#### Provided information ####

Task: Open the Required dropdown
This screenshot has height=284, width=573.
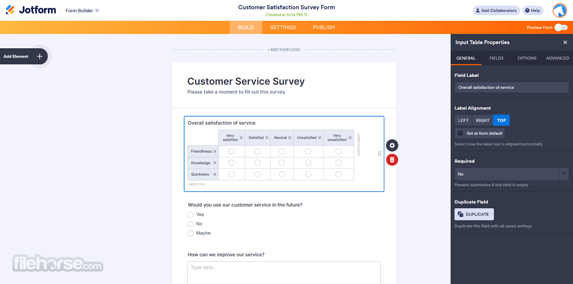Action: (512, 174)
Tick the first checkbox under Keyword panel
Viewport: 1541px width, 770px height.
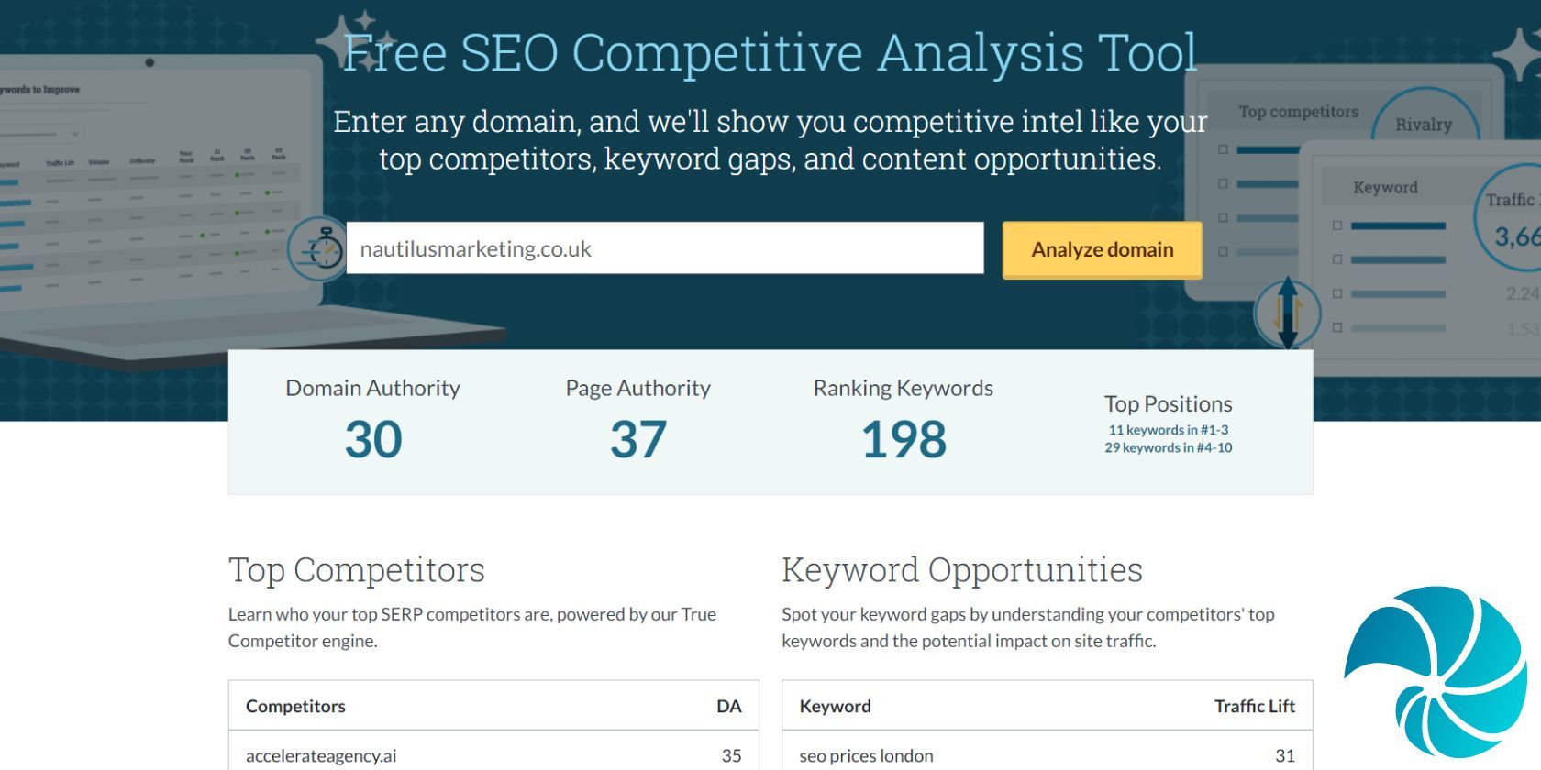coord(1337,226)
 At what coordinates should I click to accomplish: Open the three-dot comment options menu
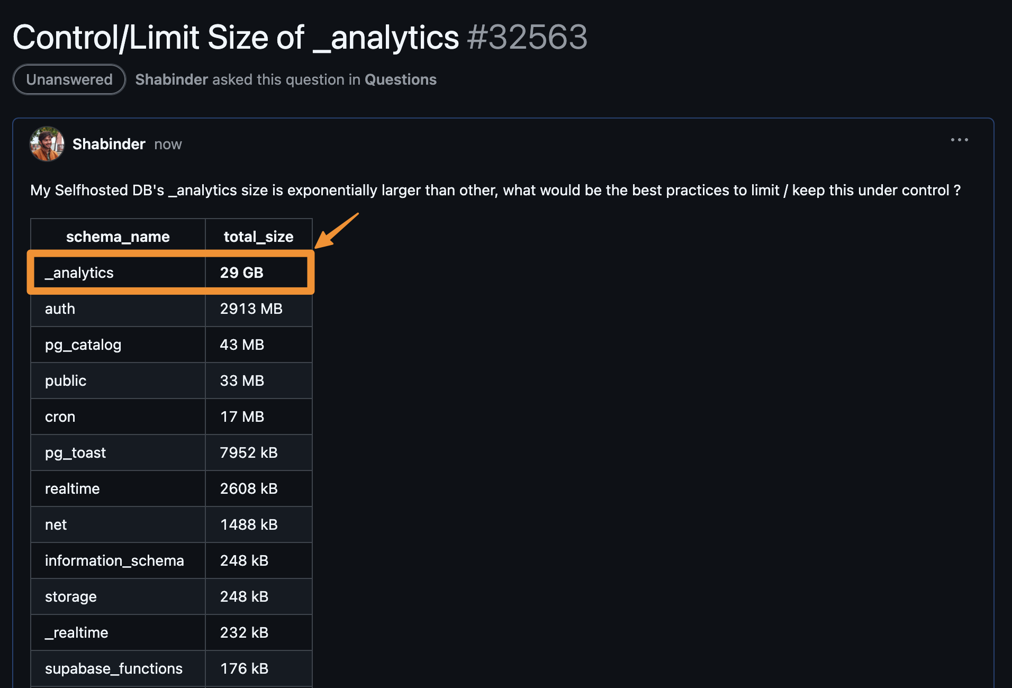click(959, 140)
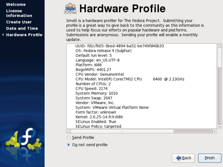Click the blue arrow on Back button
The height and width of the screenshot is (167, 223).
pos(178,158)
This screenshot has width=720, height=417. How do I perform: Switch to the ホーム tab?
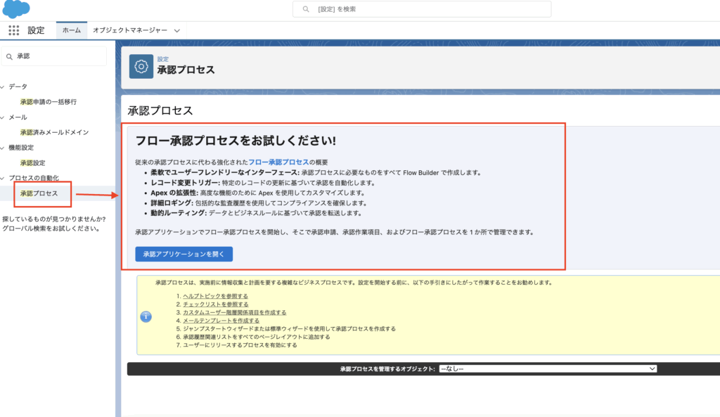tap(71, 31)
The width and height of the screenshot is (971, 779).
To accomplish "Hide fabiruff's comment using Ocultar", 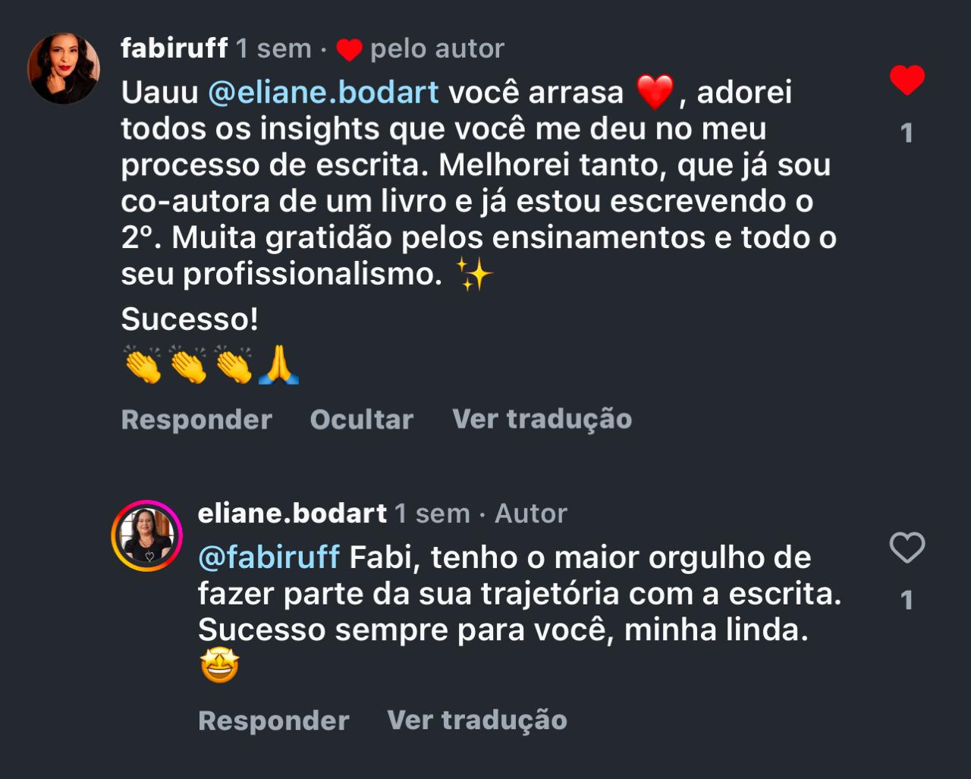I will [x=362, y=419].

####

### [Work required]
Only an exact copy is wanted: the lines from the opening of the material through the line that has "The width and", minus any pictures.

### [Written answer]
Task: Open the Required dropdown
This screenshot has height=284, width=573.
Action: (512, 174)
Tick the first checkbox under Keyword panel
Viewport: 1541px width, 770px height.
coord(1337,226)
 At what coordinates should I click to accomplish: Open the three-dot comment options menu
click(959, 140)
Click the blue arrow on Back button
The height and width of the screenshot is (167, 223).
pos(178,158)
This screenshot has width=720, height=417. How do I perform: Switch to the ホーム tab?
tap(71, 31)
The width and height of the screenshot is (971, 779).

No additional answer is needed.